透析開始2週後の高BMIが死亡リスクの低さと関連――国内単施設での検討

 透析導入時点のBMI低値は死亡リスクの高さと関連する一方、透析開始2週間後のBMI高値は死亡リスクの低さと関連するというデータが報告された。中東遠総合医療センター腎臓内科の稲垣浩司氏らの研究によるもので、結果の詳細は「PLOS ONE」に6月24日掲載された。

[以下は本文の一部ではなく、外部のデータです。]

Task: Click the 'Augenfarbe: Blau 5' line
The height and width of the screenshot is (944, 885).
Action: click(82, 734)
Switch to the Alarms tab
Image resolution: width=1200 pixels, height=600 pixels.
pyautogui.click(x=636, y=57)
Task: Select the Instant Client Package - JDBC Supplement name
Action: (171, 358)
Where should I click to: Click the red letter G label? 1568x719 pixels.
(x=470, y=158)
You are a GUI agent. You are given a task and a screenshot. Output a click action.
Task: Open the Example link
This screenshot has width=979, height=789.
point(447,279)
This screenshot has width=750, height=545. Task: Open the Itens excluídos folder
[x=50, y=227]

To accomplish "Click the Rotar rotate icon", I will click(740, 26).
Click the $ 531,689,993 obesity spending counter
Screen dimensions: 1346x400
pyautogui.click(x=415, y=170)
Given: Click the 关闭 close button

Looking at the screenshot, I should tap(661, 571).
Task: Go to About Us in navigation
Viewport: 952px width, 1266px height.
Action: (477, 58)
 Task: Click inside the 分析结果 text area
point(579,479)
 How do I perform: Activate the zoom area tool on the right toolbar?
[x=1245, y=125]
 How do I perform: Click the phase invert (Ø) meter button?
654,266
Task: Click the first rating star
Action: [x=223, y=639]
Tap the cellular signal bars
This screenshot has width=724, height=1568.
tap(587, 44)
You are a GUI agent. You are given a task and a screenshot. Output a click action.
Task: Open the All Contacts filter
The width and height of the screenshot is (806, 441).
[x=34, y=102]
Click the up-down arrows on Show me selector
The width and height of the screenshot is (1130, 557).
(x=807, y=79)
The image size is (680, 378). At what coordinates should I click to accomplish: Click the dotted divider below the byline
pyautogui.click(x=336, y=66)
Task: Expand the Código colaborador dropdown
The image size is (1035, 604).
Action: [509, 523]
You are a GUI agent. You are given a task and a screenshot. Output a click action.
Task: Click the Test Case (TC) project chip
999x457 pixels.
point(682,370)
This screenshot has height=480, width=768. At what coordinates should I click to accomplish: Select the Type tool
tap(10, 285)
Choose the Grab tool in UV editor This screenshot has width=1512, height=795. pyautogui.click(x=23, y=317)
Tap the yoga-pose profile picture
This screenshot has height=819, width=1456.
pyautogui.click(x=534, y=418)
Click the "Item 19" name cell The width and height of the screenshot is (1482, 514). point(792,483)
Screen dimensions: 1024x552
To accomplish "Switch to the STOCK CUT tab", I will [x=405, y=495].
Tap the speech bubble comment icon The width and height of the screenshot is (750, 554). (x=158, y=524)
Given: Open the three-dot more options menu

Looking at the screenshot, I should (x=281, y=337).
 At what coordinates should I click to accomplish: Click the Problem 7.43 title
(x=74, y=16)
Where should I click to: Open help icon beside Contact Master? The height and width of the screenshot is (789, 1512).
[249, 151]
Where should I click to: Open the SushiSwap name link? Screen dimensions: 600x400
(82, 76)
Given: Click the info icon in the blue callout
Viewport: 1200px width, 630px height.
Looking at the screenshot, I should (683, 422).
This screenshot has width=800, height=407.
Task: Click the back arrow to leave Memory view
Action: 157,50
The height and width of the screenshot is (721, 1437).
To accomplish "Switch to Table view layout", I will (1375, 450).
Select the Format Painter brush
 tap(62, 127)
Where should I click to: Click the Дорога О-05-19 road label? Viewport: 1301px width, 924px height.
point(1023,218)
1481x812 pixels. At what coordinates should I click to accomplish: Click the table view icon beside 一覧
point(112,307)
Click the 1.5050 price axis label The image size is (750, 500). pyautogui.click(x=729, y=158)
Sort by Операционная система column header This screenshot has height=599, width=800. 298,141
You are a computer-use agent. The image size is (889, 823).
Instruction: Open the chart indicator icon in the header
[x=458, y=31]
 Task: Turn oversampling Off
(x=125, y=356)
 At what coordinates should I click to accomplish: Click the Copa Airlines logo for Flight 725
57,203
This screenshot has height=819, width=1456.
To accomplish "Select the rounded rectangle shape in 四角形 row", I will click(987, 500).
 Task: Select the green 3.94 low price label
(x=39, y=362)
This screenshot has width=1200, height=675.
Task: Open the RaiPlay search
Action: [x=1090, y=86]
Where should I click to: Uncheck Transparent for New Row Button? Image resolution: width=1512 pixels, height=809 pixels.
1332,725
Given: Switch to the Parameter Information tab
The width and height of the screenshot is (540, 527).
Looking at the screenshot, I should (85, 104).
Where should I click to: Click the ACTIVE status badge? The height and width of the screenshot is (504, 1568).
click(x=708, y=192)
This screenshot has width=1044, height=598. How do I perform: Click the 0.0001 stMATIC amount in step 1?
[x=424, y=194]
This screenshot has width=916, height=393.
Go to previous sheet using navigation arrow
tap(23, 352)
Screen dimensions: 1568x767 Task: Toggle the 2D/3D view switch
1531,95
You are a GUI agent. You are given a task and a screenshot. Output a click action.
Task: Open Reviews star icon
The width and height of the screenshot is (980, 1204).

 肥満は代謝性疾患や心血管疾患、慢性腎臓病(CKD)のリスク因子だが、一方で高齢者や一部の慢性疾患患者ではBMI高値の方が死亡リスクが低いという、「肥満パラドックス」と呼ばれる現象が見られることが知られている。日本人透析患者でも、BMIが低いほど死亡リスクが高いとする報告がある。ただし、BMI高値が死亡リスクの低さと関連することは示されていない。また透析患者のBMIは体液量によって大きく変動するため、どの時点でBMIを評価するかによって、死亡リスクとの関連性が異なる可能性がある。そこで稲垣氏らは、初回透析時のBMI、および、体液過剰が是正されたと考えられる透析開始2週間後のBMIと、全死亡のリスクとの関係を検討した。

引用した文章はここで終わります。